_Source:_
Blissfully Unaware of Threat


"Blissfully unaware of threat" in Leonard Bernstein's Chichester Psalms


All Saints Pasadena Episcopal Church has an impressive musical program. I've sung with them for 17 years and in that time we've sung at the prestigious Disney Concert Hall in downtown Los Angeles several times with the Los Angeles Philharmonic. And this June, we're tackling for the first time in two decades Leonard Bernstein's Chichester Psalms (1965).

It's an amazing piece, sung in Hebrew, and full of deliciously difficult chord progressions. I can say wholeheartedly that I'm glad I sing bass for this work, as the tenors have a wildly challenging job in this score. If you've not heard it before, I invite you to our concert on Sunday, June 5, 2017, at 5pm. For those who cannot attend, we will be live streaming it at http://allsaints-pas.org/worship/streaming.

One composer note had the choir giggling during our first rehearsal of the piece. It was above the women's parts. Berstein wrote "Blissfully unaware of threat".  Undoubtedly, that might be the oddest and most amusing composer directive many of us have seen.

And yet it had me thinking into the night.

You see, Chichester Psalms is based on several passages from the Book of Psalms. The English text is as follows

Psalm 108:2
Awake, harp and lyre!
    I will awaken the dawn.

Psalm 23
The Lord is my shepherd, I lack nothing.
    He makes me lie down in green pastures,
he leads me beside quiet waters,
    he refreshes my soul.

_Provided data:_
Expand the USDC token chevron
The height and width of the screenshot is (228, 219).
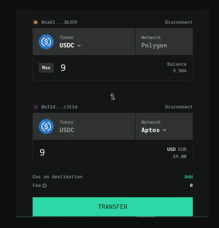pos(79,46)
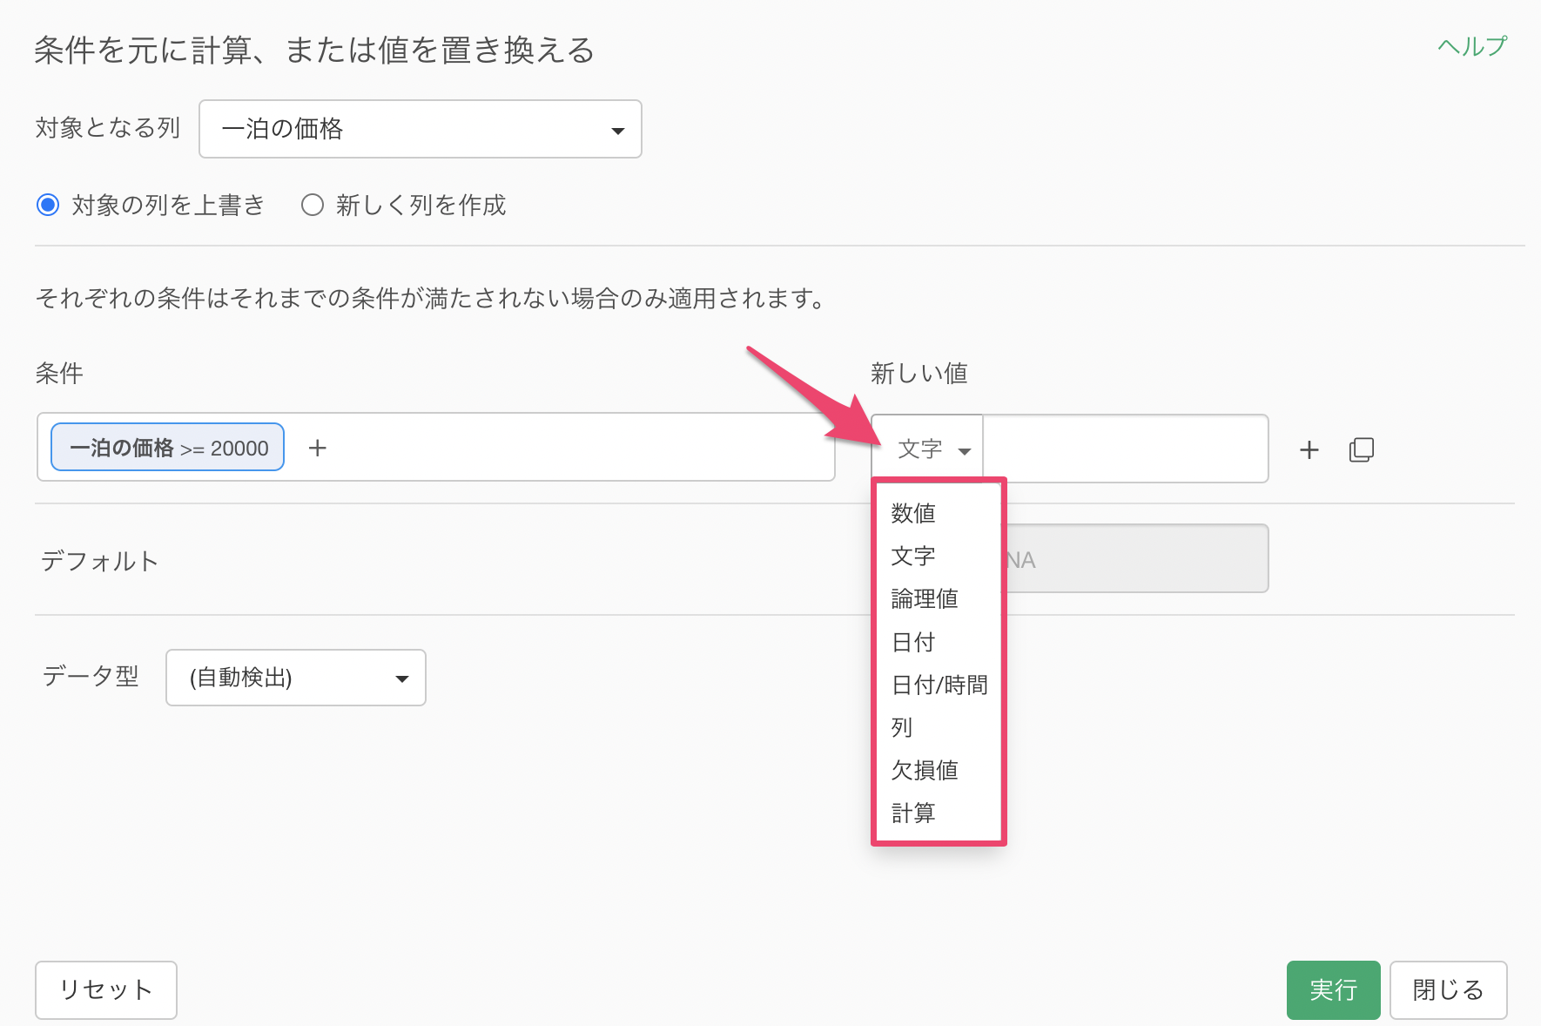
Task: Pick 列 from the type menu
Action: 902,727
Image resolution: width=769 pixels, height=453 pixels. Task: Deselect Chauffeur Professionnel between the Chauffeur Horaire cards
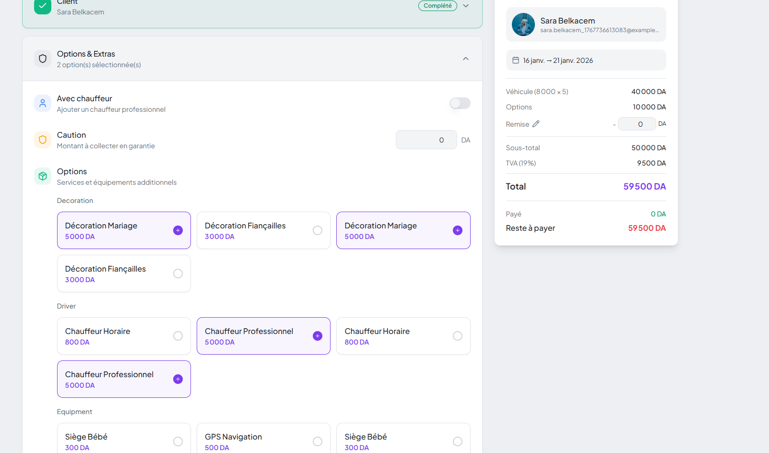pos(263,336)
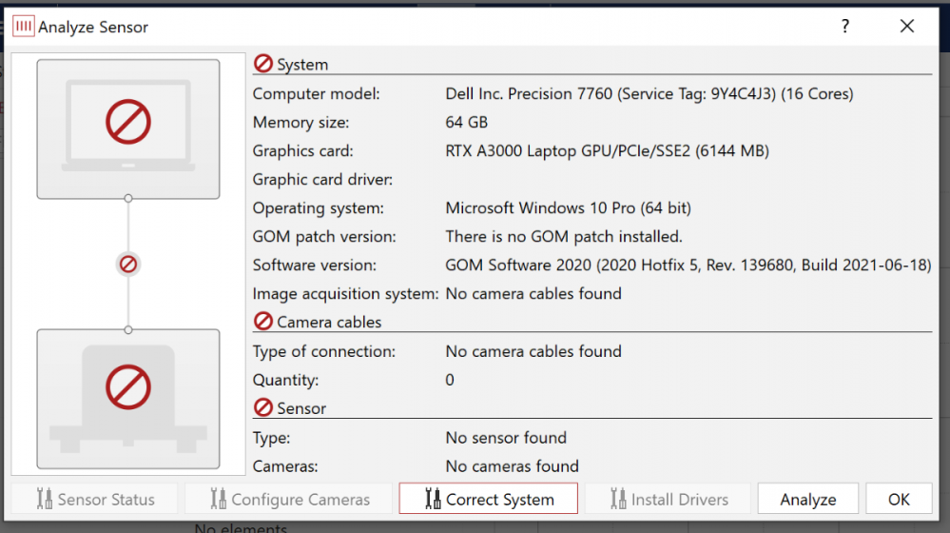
--
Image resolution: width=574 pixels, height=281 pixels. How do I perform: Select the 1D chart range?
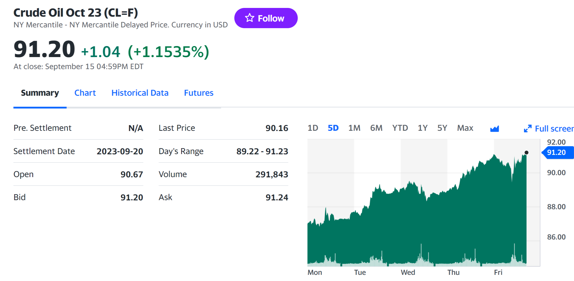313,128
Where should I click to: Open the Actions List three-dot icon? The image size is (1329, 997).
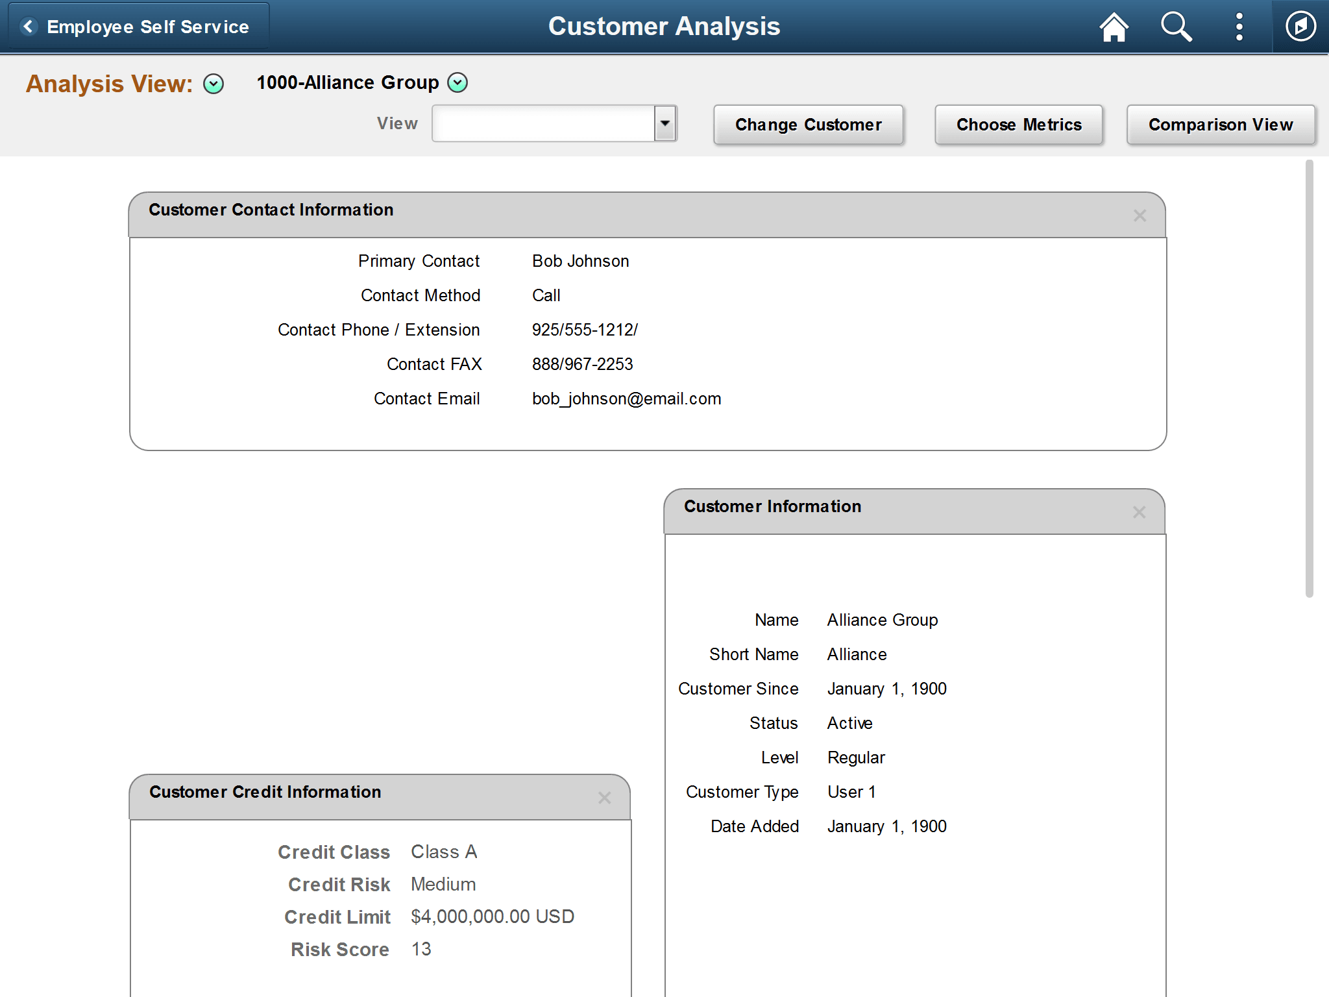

_Task to carry out:_
Answer these questions using the text about the Chichester Psalms.
(a) How many years has the writer sung with the All Saints Pasadena choir?
(b) Which voice part does the writer sing in this work?
(c) In what language is the piece sung?

_Problem solution:_
(a) 17 years.
(b) Bass.
(c) Hebrew.